What happened in those few minutes is worth walking through carefully, because it is the clearest possible illustration of what the entire Bitcoin network is actually doing, all the time, in less visible form. The reorg made the waste visible. The rest of the time, the waste is just the design.
What Actually Happened At Block 941,881
At 15:49:35 UTC, Foundry USA broadcast a valid block to the network. Twelve seconds later, AntPool broadcast a different valid block. Both were legitimate. Both contained real Bitcoin transactions. Both had solved the cryptographic puzzle that the network requires. They had simply both found a solution at almost exactly the same moment, which is rare but not impossible, and is becoming less rare as a smaller number of large pools take a larger share of the global mining capacity.
The network is decentralized and propagates information across the world at the speed of light, but the speed of light still takes time. Nodes geographically closer to Foundry's announcement saw Foundry's block first and treated it as the next link in the chain. Nodes closer to AntPool saw AntPool's block first and treated theirs as canonical. The network was now running two different versions of history in parallel. Both were valid. Bitcoin's rule for this situation is straightforward: keep building, and whichever chain accumulates more proof-of-work first becomes the truth.
The next block went to ViaBTC, which extended AntPool's chain. The block after that went to Foundry, which extended its own. Two competing chains were now two blocks deep each. Real transactions worth real money sat on both sides. Then Foundry caught a streak. Block 941,883 went to Foundry. So did 941,884, 941,885, and 941,886. Their chain was now six blocks long. AntPool's chain was still only two. The network reorganized around Foundry's version. AntPool's two blocks and ViaBTC's one block, all three of them valid, all three of them representing minutes of real work by real machines, were orphaned. They were removed from the canonical chain. The transactions inside them went back into the mempool to be mined again later.
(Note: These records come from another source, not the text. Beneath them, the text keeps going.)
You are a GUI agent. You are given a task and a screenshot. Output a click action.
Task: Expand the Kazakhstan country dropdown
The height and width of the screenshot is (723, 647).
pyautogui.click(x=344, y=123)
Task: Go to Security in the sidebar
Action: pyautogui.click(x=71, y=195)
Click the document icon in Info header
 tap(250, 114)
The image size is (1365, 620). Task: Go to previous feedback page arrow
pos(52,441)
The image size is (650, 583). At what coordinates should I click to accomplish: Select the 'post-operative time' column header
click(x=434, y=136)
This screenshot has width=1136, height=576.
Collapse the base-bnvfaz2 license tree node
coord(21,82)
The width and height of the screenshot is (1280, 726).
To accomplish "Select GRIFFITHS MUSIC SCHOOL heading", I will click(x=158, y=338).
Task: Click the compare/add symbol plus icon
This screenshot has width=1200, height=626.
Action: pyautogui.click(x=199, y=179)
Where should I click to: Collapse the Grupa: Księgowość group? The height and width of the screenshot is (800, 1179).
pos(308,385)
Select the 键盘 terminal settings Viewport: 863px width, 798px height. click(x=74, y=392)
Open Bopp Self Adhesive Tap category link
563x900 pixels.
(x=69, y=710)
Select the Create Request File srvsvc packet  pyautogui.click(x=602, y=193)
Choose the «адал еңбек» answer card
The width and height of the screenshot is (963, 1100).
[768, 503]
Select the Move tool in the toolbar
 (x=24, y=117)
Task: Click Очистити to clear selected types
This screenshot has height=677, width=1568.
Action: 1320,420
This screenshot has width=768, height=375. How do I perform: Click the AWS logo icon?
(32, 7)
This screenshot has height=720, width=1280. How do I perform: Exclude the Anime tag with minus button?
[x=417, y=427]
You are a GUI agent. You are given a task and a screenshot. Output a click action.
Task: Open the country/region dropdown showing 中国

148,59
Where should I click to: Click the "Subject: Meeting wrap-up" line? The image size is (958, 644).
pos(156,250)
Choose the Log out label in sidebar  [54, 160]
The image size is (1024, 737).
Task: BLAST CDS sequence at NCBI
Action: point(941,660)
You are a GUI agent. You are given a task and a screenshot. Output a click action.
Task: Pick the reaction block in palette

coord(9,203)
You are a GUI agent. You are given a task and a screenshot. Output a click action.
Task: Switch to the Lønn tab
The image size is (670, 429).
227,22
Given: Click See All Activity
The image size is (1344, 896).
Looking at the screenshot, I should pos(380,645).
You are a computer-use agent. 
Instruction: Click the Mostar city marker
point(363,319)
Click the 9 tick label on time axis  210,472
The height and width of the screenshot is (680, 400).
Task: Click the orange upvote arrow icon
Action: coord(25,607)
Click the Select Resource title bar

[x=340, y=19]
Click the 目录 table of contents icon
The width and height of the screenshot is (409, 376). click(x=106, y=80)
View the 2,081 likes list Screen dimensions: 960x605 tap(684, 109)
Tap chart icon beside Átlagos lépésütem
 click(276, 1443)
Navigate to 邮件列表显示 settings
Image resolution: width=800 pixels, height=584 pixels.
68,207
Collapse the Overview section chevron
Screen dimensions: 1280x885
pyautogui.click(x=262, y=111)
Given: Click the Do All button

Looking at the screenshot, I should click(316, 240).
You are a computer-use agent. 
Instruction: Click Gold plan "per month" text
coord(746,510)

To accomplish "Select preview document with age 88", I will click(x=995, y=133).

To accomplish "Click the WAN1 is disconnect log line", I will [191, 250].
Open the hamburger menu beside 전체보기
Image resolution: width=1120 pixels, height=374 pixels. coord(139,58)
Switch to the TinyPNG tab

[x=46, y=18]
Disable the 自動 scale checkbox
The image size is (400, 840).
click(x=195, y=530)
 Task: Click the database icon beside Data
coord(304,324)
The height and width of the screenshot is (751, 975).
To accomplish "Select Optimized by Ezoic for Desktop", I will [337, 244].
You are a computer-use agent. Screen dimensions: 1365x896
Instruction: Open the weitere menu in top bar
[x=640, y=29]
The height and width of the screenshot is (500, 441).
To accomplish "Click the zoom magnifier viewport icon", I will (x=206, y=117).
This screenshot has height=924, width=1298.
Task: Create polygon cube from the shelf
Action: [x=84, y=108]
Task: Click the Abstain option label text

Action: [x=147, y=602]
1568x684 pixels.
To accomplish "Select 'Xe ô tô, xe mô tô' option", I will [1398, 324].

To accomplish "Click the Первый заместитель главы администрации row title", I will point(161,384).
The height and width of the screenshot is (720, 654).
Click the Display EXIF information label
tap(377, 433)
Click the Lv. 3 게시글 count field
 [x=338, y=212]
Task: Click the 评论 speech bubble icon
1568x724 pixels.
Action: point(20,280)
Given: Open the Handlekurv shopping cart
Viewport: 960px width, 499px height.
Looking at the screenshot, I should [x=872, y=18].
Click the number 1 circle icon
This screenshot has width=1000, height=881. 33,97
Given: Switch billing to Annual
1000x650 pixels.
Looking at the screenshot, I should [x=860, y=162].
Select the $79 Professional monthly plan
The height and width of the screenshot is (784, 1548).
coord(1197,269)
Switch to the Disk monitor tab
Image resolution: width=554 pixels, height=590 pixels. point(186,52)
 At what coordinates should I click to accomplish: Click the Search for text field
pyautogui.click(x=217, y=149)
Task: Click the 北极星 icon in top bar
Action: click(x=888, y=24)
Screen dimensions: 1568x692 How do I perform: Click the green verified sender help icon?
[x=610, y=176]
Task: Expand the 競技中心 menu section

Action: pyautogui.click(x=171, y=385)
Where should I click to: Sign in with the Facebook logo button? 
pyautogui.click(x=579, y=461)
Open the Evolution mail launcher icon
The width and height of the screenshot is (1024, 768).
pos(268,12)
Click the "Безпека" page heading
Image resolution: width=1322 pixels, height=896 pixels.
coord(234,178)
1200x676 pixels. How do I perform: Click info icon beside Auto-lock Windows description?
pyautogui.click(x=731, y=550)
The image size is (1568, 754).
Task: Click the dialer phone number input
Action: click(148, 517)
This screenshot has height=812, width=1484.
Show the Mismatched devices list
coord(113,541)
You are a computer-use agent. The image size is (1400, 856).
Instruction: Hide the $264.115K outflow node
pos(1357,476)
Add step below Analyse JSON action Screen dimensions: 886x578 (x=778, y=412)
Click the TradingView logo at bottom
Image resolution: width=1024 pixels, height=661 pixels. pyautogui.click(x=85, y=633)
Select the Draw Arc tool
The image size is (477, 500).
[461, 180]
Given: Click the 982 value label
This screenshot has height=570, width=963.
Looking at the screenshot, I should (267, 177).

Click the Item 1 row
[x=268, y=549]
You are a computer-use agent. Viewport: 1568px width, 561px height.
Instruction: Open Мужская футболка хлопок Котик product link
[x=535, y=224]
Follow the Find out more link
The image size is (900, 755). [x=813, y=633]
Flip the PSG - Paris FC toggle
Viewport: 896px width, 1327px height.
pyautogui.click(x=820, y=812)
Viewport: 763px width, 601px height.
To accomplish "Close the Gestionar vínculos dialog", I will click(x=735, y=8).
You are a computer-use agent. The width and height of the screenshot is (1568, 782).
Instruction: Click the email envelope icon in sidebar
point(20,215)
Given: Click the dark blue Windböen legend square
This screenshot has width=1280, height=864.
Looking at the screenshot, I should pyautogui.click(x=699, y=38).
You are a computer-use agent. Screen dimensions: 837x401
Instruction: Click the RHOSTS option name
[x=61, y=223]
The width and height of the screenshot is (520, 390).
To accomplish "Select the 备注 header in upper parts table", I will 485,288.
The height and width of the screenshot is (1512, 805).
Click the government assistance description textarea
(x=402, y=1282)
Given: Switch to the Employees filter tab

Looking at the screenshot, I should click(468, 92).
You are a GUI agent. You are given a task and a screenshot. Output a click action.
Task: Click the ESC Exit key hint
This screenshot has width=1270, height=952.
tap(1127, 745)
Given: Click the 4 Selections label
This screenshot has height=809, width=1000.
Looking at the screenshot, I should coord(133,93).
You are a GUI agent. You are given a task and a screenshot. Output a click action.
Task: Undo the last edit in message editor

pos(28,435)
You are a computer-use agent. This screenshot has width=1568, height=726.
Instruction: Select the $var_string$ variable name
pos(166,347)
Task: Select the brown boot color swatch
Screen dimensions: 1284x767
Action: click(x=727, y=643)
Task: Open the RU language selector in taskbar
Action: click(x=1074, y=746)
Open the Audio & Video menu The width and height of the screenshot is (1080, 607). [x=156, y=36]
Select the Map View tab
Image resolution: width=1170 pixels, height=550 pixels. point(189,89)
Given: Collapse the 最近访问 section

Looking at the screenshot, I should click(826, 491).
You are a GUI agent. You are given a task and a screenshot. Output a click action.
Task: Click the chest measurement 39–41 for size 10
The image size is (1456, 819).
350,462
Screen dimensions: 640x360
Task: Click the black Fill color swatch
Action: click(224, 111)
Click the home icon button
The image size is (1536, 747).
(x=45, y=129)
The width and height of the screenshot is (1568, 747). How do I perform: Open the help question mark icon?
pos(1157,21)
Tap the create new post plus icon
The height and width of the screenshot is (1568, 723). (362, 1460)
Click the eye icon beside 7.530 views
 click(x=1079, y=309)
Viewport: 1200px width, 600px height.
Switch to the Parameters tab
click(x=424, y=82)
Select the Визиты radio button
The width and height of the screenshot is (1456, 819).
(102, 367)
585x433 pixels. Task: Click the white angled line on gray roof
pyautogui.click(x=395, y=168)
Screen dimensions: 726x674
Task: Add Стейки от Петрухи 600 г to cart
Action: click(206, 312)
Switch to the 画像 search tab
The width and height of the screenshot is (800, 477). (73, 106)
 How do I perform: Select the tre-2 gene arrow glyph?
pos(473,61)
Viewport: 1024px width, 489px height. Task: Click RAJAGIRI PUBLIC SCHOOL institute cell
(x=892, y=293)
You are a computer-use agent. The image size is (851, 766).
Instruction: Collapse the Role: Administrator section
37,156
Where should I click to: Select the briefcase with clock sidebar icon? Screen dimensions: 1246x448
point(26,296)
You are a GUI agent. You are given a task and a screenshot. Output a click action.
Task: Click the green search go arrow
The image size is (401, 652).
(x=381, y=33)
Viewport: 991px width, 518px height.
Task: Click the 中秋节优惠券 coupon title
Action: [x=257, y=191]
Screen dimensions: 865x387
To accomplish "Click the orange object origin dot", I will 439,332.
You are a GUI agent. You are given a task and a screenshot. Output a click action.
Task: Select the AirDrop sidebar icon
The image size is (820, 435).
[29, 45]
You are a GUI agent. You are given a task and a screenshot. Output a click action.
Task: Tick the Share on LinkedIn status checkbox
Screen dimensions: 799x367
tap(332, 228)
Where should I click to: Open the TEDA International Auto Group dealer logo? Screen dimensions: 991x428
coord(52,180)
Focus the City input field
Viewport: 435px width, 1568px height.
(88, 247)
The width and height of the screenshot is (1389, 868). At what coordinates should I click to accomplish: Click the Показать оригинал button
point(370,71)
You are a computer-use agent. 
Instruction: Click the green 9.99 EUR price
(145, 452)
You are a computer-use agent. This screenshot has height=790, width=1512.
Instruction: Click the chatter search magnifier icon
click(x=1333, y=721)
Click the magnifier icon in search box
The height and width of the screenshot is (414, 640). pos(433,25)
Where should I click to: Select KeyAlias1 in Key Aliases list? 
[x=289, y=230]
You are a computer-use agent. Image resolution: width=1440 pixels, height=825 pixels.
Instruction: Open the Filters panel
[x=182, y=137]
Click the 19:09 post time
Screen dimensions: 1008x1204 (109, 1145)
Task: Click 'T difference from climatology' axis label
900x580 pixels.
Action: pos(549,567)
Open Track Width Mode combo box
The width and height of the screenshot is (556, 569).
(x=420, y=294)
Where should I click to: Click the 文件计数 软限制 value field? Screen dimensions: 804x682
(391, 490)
The miners pointed at AntPool's pool and ViaBTC's pool burned electricity for those three blocks. The pools paid out to those miners regardless, according to standard pool accounting, and absorbed the loss themselves. But the electricity is gone. It was converted to heat in industrial facilities and home garages across multiple continents, and the work that heat represented produced nothing.
Every Other Miner Did The Same Thing
Here is the part most coverage missed. The three orphaned blocks are not the whole story of wasted work that afternoon. They are the visible part. Every other miner who participated in the race to find blocks 941,881 through 941,886 also burned electricity. None of them won. The winner-take-all structure of proof-of-work means that for every block, one miner gets paid and every other miner who was racing for the same block gets nothing. The losers do not even appear on the chain. They are invisible.
The Bitcoin network currently runs at approximately 900 exahashes per second of total mining power. That is nine hundred quintillion guesses per second. A single block at the time of the reorg required, on average, the network to try roughly five hundred and forty sextillion candidate nonces before one of them produced a hash low enough to qualify. Every nonce that did not qualify was thrown away. Every miner that did not win the block was throwing away their guesses too. The energy that produced those guesses is gone. The only thing the network keeps from any given ten-minute interval is the single nonce that worked, in the single block that won. The rest of it heats the air.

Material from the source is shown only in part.